*Exercise:* Nothing may be left out or changed. Print every entry.

[[ Data supplied open ]]

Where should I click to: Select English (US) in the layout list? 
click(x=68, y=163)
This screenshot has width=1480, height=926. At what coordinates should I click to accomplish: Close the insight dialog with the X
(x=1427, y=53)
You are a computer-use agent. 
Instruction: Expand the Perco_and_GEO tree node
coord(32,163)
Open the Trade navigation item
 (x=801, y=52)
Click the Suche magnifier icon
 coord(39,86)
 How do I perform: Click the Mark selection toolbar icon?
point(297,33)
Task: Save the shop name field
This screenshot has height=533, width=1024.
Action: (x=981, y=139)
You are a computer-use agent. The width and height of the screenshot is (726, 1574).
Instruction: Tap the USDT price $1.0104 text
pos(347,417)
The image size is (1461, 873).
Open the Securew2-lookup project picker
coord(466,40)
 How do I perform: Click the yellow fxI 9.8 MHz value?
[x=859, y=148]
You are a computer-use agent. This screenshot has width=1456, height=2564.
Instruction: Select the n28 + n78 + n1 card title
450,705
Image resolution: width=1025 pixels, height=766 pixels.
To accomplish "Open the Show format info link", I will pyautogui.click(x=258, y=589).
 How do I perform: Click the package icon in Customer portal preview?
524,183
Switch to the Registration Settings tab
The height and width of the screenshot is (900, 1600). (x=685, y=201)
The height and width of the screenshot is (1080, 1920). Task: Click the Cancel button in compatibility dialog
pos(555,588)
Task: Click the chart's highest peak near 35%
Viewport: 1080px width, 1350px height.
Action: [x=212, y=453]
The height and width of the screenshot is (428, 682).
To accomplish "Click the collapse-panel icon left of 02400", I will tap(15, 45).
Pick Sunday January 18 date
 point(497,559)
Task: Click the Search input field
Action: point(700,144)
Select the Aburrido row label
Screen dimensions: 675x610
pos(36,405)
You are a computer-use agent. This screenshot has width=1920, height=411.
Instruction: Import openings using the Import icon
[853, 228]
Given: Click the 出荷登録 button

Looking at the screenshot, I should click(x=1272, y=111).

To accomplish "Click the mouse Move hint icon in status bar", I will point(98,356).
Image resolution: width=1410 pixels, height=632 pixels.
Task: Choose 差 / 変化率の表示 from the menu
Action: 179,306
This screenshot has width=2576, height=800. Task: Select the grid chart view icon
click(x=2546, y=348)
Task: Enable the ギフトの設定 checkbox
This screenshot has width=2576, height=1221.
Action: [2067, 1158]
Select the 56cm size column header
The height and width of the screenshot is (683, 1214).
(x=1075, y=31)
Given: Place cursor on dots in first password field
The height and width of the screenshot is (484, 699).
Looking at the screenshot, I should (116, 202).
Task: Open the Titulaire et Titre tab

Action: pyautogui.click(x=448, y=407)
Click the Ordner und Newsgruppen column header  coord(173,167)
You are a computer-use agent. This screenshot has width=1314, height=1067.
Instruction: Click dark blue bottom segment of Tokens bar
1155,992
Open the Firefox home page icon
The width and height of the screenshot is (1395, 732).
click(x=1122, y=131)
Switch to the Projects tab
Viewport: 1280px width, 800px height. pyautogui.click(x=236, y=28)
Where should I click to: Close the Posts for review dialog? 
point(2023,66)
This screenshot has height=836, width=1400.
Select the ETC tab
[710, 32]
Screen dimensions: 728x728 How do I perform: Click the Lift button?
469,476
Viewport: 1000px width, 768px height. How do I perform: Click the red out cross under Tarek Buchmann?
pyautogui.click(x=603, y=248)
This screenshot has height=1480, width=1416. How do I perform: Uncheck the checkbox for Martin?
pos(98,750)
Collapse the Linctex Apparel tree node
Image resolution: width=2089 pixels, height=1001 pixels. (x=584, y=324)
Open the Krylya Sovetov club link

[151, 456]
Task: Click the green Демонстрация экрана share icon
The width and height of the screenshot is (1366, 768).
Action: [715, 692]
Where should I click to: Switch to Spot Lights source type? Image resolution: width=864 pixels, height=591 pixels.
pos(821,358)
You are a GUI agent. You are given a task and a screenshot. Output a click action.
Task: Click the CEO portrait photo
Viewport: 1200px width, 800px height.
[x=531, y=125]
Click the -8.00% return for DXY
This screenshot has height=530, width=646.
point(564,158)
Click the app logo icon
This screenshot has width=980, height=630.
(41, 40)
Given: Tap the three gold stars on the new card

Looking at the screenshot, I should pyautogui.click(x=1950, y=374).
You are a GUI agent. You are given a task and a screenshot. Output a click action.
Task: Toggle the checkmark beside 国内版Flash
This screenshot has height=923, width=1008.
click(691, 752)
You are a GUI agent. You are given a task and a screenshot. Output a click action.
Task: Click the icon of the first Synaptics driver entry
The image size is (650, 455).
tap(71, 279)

[[ Data supplied closed ]]

*Response to the task:*
Where should I click to: Select English (US) in the layout list? 
click(x=68, y=163)
This screenshot has width=1480, height=926. At what coordinates should I click to accomplish: Close the insight dialog with the X
(x=1427, y=53)
You are a computer-use agent. 
Instruction: Expand the Perco_and_GEO tree node
coord(32,163)
Open the Trade navigation item
 (x=801, y=52)
Click the Suche magnifier icon
 coord(39,86)
 How do I perform: Click the Mark selection toolbar icon?
point(297,33)
Task: Save the shop name field
This screenshot has height=533, width=1024.
Action: (x=981, y=139)
You are a computer-use agent. The width and height of the screenshot is (726, 1574).
Instruction: Tap the USDT price $1.0104 text
pos(347,417)
The image size is (1461, 873).
Open the Securew2-lookup project picker
coord(466,40)
 How do I perform: Click the yellow fxI 9.8 MHz value?
[x=859, y=148]
You are a computer-use agent. This screenshot has width=1456, height=2564.
Instruction: Select the n28 + n78 + n1 card title
450,705
Image resolution: width=1025 pixels, height=766 pixels.
To accomplish "Open the Show format info link", I will pyautogui.click(x=258, y=589).
 How do I perform: Click the package icon in Customer portal preview?
524,183
Switch to the Registration Settings tab
The height and width of the screenshot is (900, 1600). (x=685, y=201)
The height and width of the screenshot is (1080, 1920). Task: Click the Cancel button in compatibility dialog
pos(555,588)
Task: Click the chart's highest peak near 35%
Viewport: 1080px width, 1350px height.
Action: [x=212, y=453]
The height and width of the screenshot is (428, 682).
To accomplish "Click the collapse-panel icon left of 02400", I will tap(15, 45).
Pick Sunday January 18 date
 point(497,559)
Task: Click the Search input field
Action: point(700,144)
Select the Aburrido row label
Screen dimensions: 675x610
pos(36,405)
You are a computer-use agent. This screenshot has width=1920, height=411.
Instruction: Import openings using the Import icon
[853, 228]
Given: Click the 出荷登録 button

Looking at the screenshot, I should click(x=1272, y=111).

To accomplish "Click the mouse Move hint icon in status bar", I will point(98,356).
Image resolution: width=1410 pixels, height=632 pixels.
Task: Choose 差 / 変化率の表示 from the menu
Action: 179,306
This screenshot has width=2576, height=800. Task: Select the grid chart view icon
click(x=2546, y=348)
Task: Enable the ギフトの設定 checkbox
This screenshot has width=2576, height=1221.
Action: [2067, 1158]
Select the 56cm size column header
The height and width of the screenshot is (683, 1214).
(x=1075, y=31)
Given: Place cursor on dots in first password field
The height and width of the screenshot is (484, 699).
Looking at the screenshot, I should (116, 202).
Task: Open the Titulaire et Titre tab

Action: pyautogui.click(x=448, y=407)
Click the Ordner und Newsgruppen column header  coord(173,167)
You are a computer-use agent. This screenshot has width=1314, height=1067.
Instruction: Click dark blue bottom segment of Tokens bar
1155,992
Open the Firefox home page icon
The width and height of the screenshot is (1395, 732).
click(x=1122, y=131)
Switch to the Projects tab
Viewport: 1280px width, 800px height. pyautogui.click(x=236, y=28)
Where should I click to: Close the Posts for review dialog? 
point(2023,66)
This screenshot has height=836, width=1400.
Select the ETC tab
[710, 32]
Screen dimensions: 728x728 How do I perform: Click the Lift button?
469,476
Viewport: 1000px width, 768px height. How do I perform: Click the red out cross under Tarek Buchmann?
pyautogui.click(x=603, y=248)
This screenshot has height=1480, width=1416. How do I perform: Uncheck the checkbox for Martin?
pos(98,750)
Collapse the Linctex Apparel tree node
Image resolution: width=2089 pixels, height=1001 pixels. (x=584, y=324)
Open the Krylya Sovetov club link

[151, 456]
Task: Click the green Демонстрация экрана share icon
The width and height of the screenshot is (1366, 768).
Action: [715, 692]
Where should I click to: Switch to Spot Lights source type? Image resolution: width=864 pixels, height=591 pixels.
pos(821,358)
You are a GUI agent. You are given a task and a screenshot. Output a click action.
Task: Click the CEO portrait photo
Viewport: 1200px width, 800px height.
[x=531, y=125]
Click the -8.00% return for DXY
This screenshot has height=530, width=646.
point(564,158)
Click the app logo icon
This screenshot has width=980, height=630.
(41, 40)
Given: Tap the three gold stars on the new card

Looking at the screenshot, I should pyautogui.click(x=1950, y=374).
You are a GUI agent. You are given a task and a screenshot. Output a click action.
Task: Toggle the checkmark beside 国内版Flash
This screenshot has height=923, width=1008.
click(691, 752)
You are a GUI agent. You are given a task and a screenshot. Output a click action.
Task: Click the icon of the first Synaptics driver entry
The image size is (650, 455).
tap(71, 279)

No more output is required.